Texte d'étude:
Ce processus commence déjà dans le pays d’origine où jouent différents facteurs qui minimisent l’importance de la clandestinité. Comment la clandestinité a-t-elle été pensée avant le départ ? Qu’en savaient les femmes interviewées ? Qu’en savent les nouvelles migrantes potentielles ? Pourquoi cet élément n’est-il pas un facteur décourageant au départ (au moins pour certaines personnes) étant donné que, vue de l’extérieur, la clandestinité ne constitue pas un élément attirant. Pourquoi donc, malgré la clandestinité, ces personnes décident-elles de venir en Suisse ?

Pour résumer, il y a, au départ différentes conditions qui favorisent une minimisation des désavantages de la condition clandestine dans la migration: entre autres, la connaissance d’une personne dans le pays de destination, le mythe de l’Eldorado, les représentations différentes de la légalité et de l’illégalité dans les contextes suisse et latino-américain, la croyance selon laquelle il sera facile d’obtenir un permis ou simplement le fait de n’avoir pas une connaissance du nouveau statut (cf. chapitre 1, deuxième partie). Cette minimisation influence le processus migratoire et il nous semble être un élément explicatif de la reproduction de la clandestinisation à partir de l’action des acteurs.

À ce stade, nous voulons entrer plus profondément dans ce que nous appelons le monde de la clandestinité ; pour ceci, nous allons utiliser un extrait de témoignage d’une des femmes interviewées : « être illégale c’est comme être dans une prison de cristal.

Je veux dire que tu peux faire tout ce que tu veux mais en cachette ; tu ne peux pas sortir ; si tu sors, tu le fais avec la peur, en pensant que la police est toujours derrière toi. C’est pour cela que je parle d’une prison en cristal ; une prison de mensonges ; on l’accepte et on se met l’idée qu’on est dans une prison de cristal ; ce n’est pas mauvais non plus mais on l’accepte ».

Ainsi, trois éléments retiendront notre attention : tout d’abord, l’image de la « prison

de cristal », autrement dit, l’invisible ; la coexistence de cette invisibilité délimitant en

même temps des frontières sociales, économiques et psychologiques, etc. avec le visible sera notre premier élément d’analyse. Ensuite, la femme interviewée affirme qu’il est

possible de « faire tout ce qu’on veut » mais sous certaines conditions, à savoir « en cachette », autrement dit avec prudence et en sortant le moins possible. Ce deuxième élément nous amène aux stratégies de survie et de résistance. Finalement, les termes de « mensonges » et celui de secret apparaissent intimement liés au concept de la clandestinité. Le fait de réfléchir sur le rôle du secret à l’intérieur de la clandestinité pourrait donc s’avérer fortement utile.

Travail à faire: Écrivez la suite du texte sur la clandestinité des migrantes en Suisse, en reprenant juste après sa dernière phrase.

Données brutes:
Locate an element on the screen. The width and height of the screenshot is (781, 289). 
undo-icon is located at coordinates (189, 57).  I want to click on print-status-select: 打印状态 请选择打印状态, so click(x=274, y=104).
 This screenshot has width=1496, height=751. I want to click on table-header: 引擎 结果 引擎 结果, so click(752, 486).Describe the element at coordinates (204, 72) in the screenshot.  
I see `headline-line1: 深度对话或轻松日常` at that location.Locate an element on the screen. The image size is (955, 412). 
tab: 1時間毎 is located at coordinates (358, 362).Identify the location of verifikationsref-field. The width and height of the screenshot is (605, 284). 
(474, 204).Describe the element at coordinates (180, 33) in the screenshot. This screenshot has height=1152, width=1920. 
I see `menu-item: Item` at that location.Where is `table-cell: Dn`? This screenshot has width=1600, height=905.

Réponse obtenue:
Dans l’exemple suivant, nous allons retenir encore un terme qui dirigera notre analyse, soit le terme d’« apprendre » : « l’illégalité c’est vivre comme des rats, toujours

caché, toujours dans son trou et très attentif pour sortir… et on apprend à vivre comme ça avec le temps, on n’a besoin que du temps .. Et donc, si on veut être ici, il faut être comme un animal caché parce que si on sort, on court déjà des risques et c’est très triste de ne pas pouvoir dire aux autres gens où on habite, cacher l’adresse parce qu’on ne sait jamais qui est qui, etc ».

Pour la femme interviewée, le fait d’apprendre est très important pour pouvoir vivre dans la clandestinité. Il s’agit d’apprendre l’art de vivre dans la clandestinité, c’est-à- dire d’acquérir les différents instruments, outils et stratégies pour garder/dévoiler le secret, pour faire face aux besoins quotidiens et prolonger son séjour en tant que personne ayant le statut de « clandestinisée ». En effet, le terme « aprender » en espagnol (en français découvrir/ « apprendre ») a une connotation très active et il fait référence à l’action de devenir capable de faire quelque chose5. Il s’agit donc d’apprendre à partir d’autres expériences, des siennes propres, de ses frustrations, d’écouter les autres, leurs conseils, de chercher des informations ou encore de poser des questions.